***** Extracted information
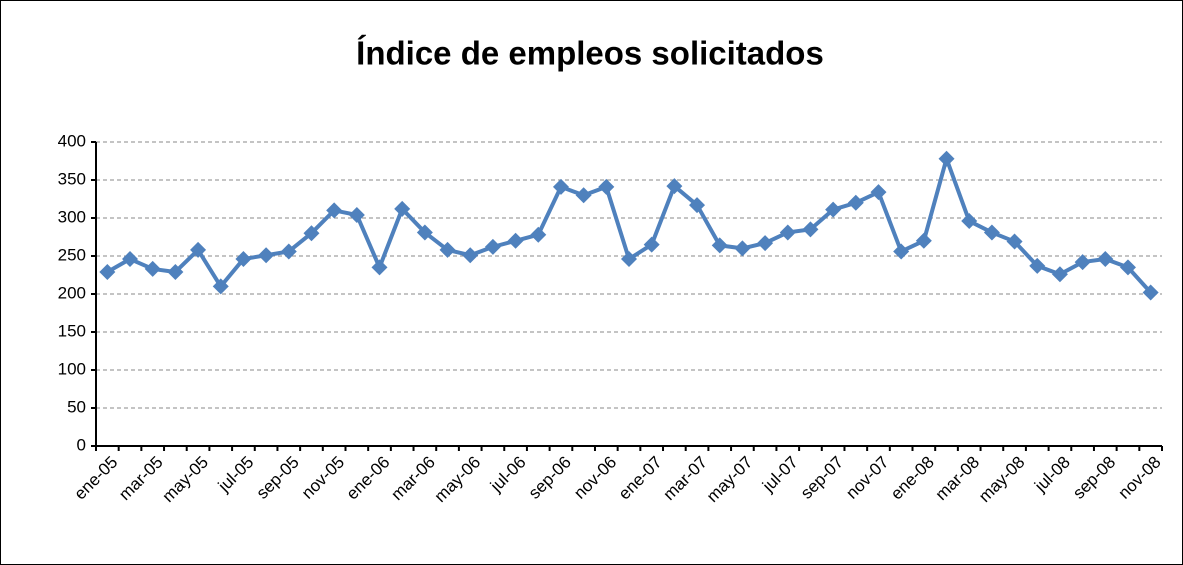 This screenshot has width=1183, height=565. Describe the element at coordinates (72, 140) in the screenshot. I see `y-tick-label: 400` at that location.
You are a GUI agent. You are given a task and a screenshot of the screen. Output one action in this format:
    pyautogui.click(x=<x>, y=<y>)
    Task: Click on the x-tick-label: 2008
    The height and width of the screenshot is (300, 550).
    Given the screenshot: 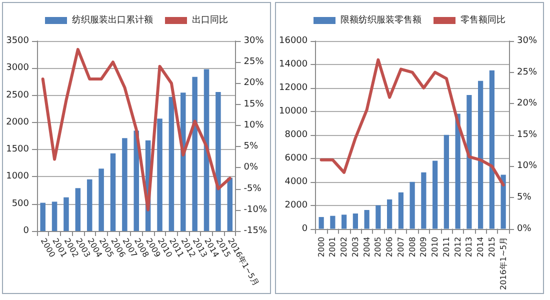 What is the action you would take?
    pyautogui.click(x=412, y=247)
    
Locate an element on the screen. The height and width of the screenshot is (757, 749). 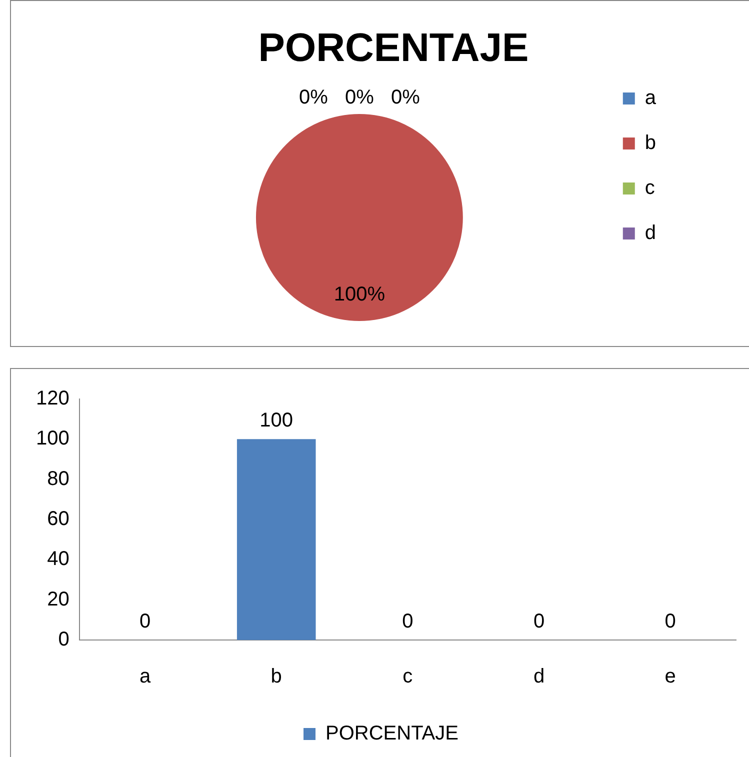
**********
Work to be completed — Rewrite the lines starting at the line containing "You are a GUI" and ending at the line containing "The height and width of the screenshot is (300, 550).", replacing every "screenshot" with "screen image" and keeping everything else the same.

Completed exercise —
You are a GUI agent. You are given a task and a screen image of the screen. Output one action in this format:
    pyautogui.click(x=<x>, y=<y>)
    Task: Click on the x-tick-label: 2008
    The height and width of the screen image is (300, 550).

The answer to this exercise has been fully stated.